## TASKS
A – In the Kafka tutorial, reproduce the passage that begins at the words "Kafka Local Setup" and stops after "a consumer group.", substituting "Kafka server" for "broker".
B – According to the Kafka tutorial, what are topics split into?

## DOCUMENT SEGMENT
START

Get Started with Kafka Producers and Consumers

Janani Seelam
3 min readAug 21, 2023

--

What can be expected:

  1. Understanding on Kafka Topics, Partitions, Producers, and Consumers
  2. Understand how records are produced and consumed

Prerequisites

Understanding of any publisher/subscriber model

Overview

Excited to learn..? Let’s get started.

Kafka is built based on the publisher/subscriber model, which means an application/user can produce records to Kafka and these records can be consumed by same/another application/user. Terminologies used are as below,

Producer: A process in the system which can produce the records

Consumer: A process in the system consuming the produced records

Consumer groups: Group of consumers

Topics: Logical grouping of the similar data

Partitions: Topics are split into multiple partitions to store records

Kafka Local Setup

  1. Download kafka from https://www.apache.org/dyn/closer.cgi?path=/kafka/3.5.0/kafka_2.13-3.5.0.tgz
  2. Untar and cd to kafka_2.13–3.5.0
  3. Run bin/zookeeper-server-start.sh config/zookeeper.properties to start zookeeper
  4. Run bin/kafka-server-start.sh config/server.properties to start broker

Now, we have basic Kafka setup ready. Let us understand how produced records are consumed by consumer in a consumer group.

END

## COLLECTED MATERIAL
START

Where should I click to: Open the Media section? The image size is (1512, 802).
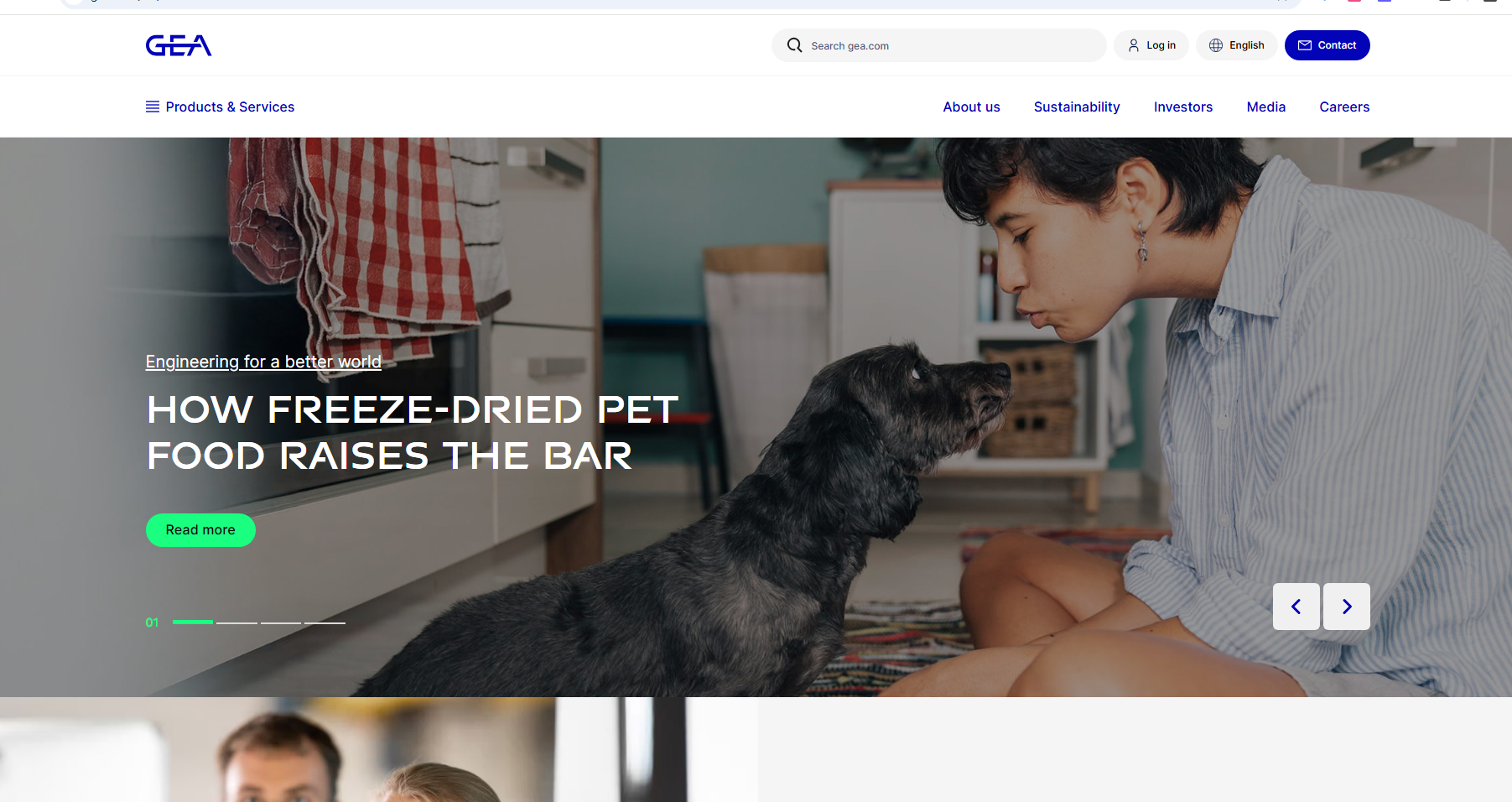tap(1265, 107)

END

## ANSWERS FOR THE TASKS
A –
Kafka Local Setup

  1. Download kafka from https://www.apache.org/dyn/closer.cgi?path=/kafka/3.5.0/kafka_2.13-3.5.0.tgz
  2. Untar and cd to kafka_2.13–3.5.0
  3. Run bin/zookeeper-server-start.sh config/zookeeper.properties to start zookeeper
  4. Run bin/kafka-server-start.sh config/server.properties to start Kafka server

Now, we have basic Kafka setup ready. Let us understand how produced records are consumed by consumer in a consumer group.

B – Multiple partitions, which store records.